I love my insurance company.
I bet you don’t know many people who say that.
I’ve always used Naturesave Insurance for building and home contents insurance, so I’m chuffed to hear today that they’ve been awarded the Queens Award For Enterprise in the Sustainable Development category for 2011.
Naturesave puts sustainability and ethics at the core of its operations. Amongst other policies:
- It gives preferential treatment to charities and not-for-profits;
- Its staff use public transport for business journeys;
- It incentivises staff to avoid air travel for holidays;
- It puts ten per cent of all household, and some commercial, premiums into its charitable trust fund, which gives grants to UK-based environmental, conservation and community renewable energy projects.
It’s great to know that money I give them each year is being used to do good, not harm.
And the cherry on top is that, whenever I’ve phoned them with a query, they’ve been friendly and helpful, providing the sort of customer service that only seems to exist in black & white films.

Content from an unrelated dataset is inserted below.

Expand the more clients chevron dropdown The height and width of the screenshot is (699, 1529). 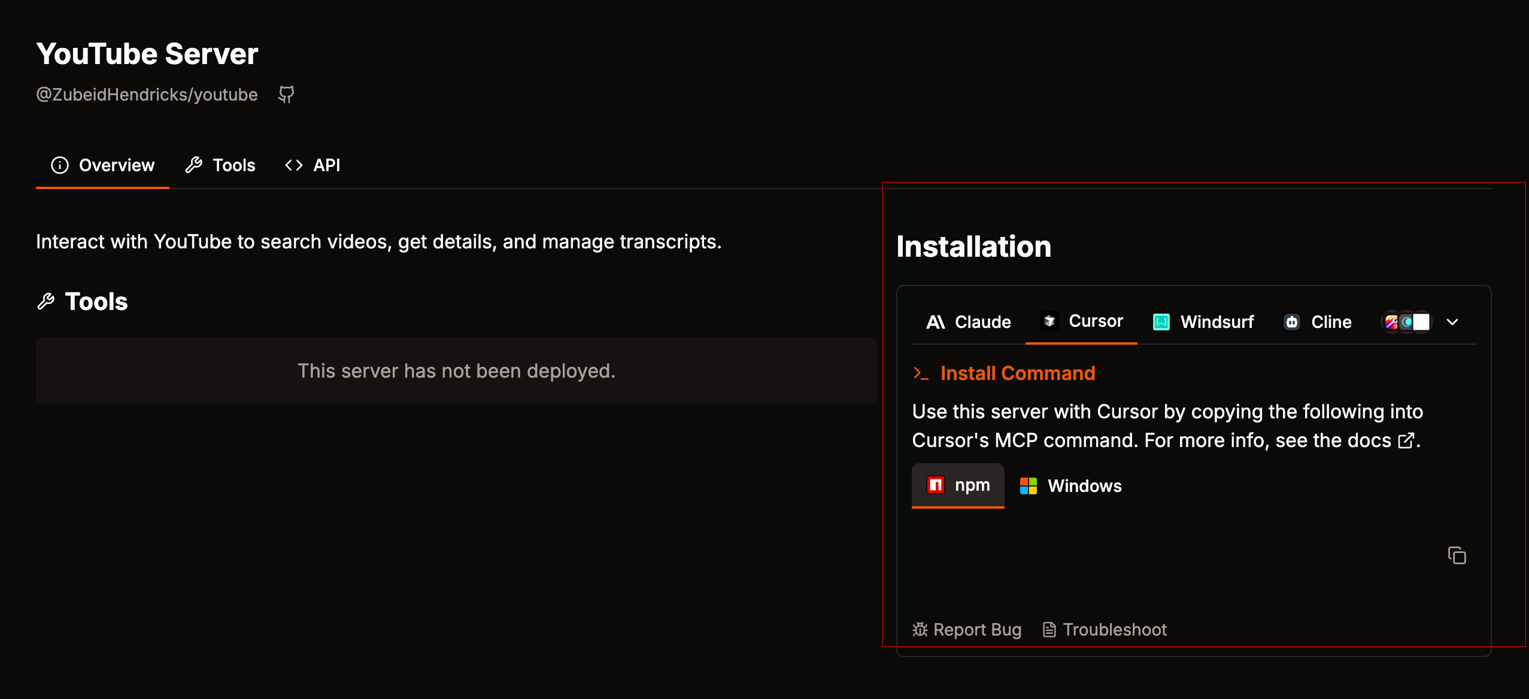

I’ve made ethical choices for other financial products too, such as pensions and mortgages, using a financial adviser with a commitment to ethical investing and banking with The Co-operative Bank.
I confess I don’t go into the nitty-gritty of the industries into which my policies invest and I suspect, if I did, I might find myself having to make some tricky choices, and educate myself further around some of the issues. One peron’s ethical is another’s unethical (or irrelevant). As a relatively simple example, some ethical investors would avoid investing in businesses involved in alcohol. Since I’ve been known to enjoy the odd tipple (!), I don’t insist on that. Where do I stand on gambling though? Up to the individual, isn’t it? Though some people get ‘addicted’ which can lead to serious problems. And I’m opposed to horse-racing, which is tied in with the gambling industry. Hmm…See what I mean?

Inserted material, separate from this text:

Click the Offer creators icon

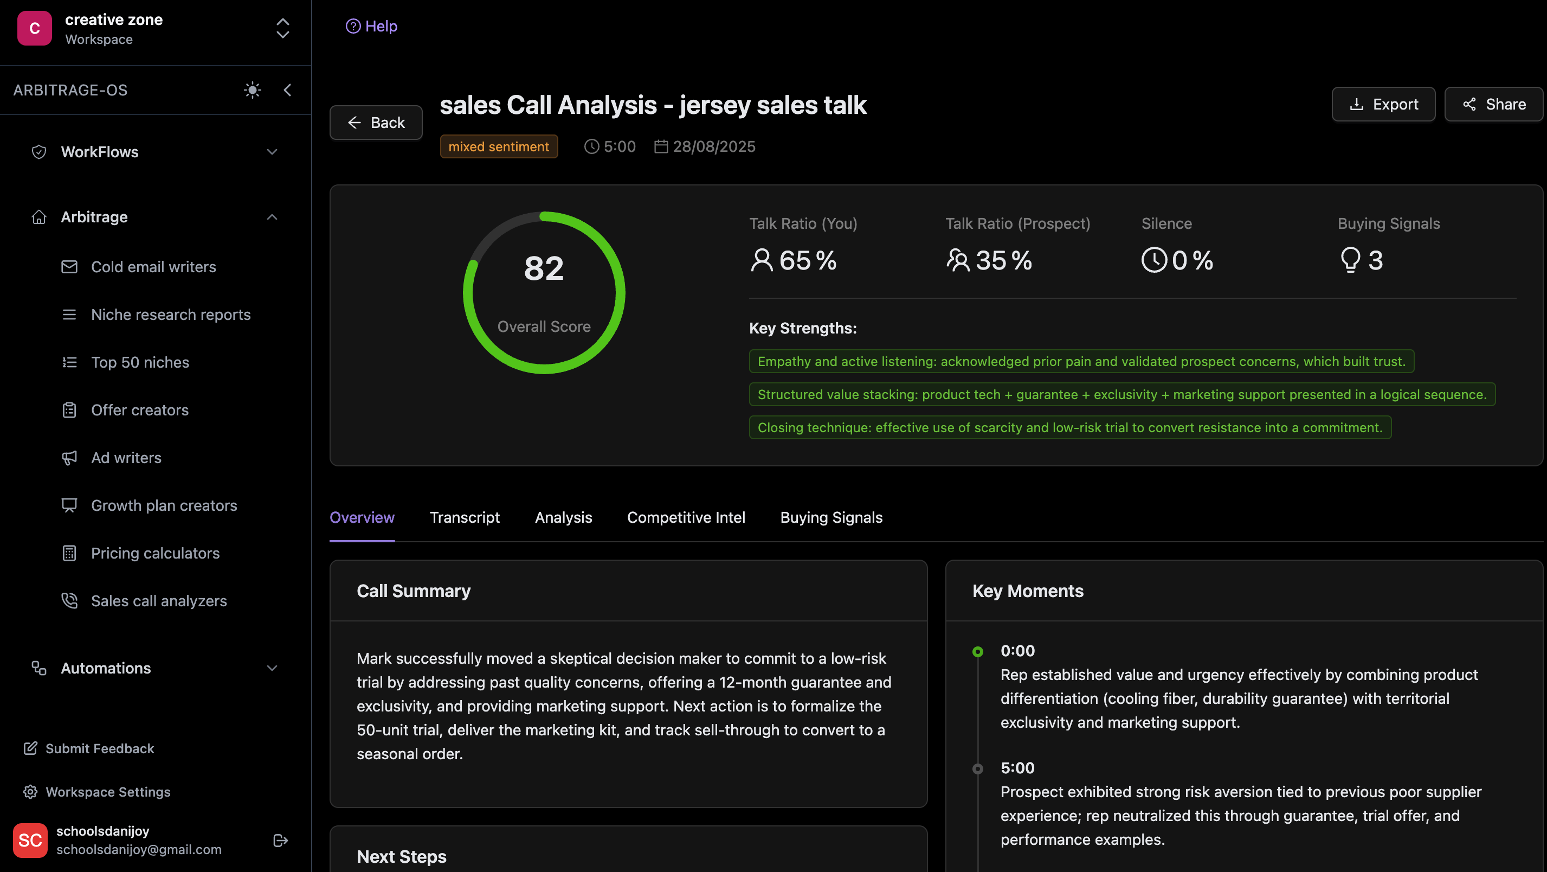70,410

Personally, I’m most concerned about environmental stewardship, though I also wouldn’t want my money used to support a company with a poor record on human rights or social justice.
A big question, of course, is whether I’ve traded value for money against a clear(er) conscience. And the truth is I don’t know. I’m not savvy enough with financial markets and financial products to make a judgement on that (and anyway, it’d be impossible to know for sure). I’m happy with what I pay for the products I have and the returns I’ve got so far though, and wouldn’t feel right investing any other way.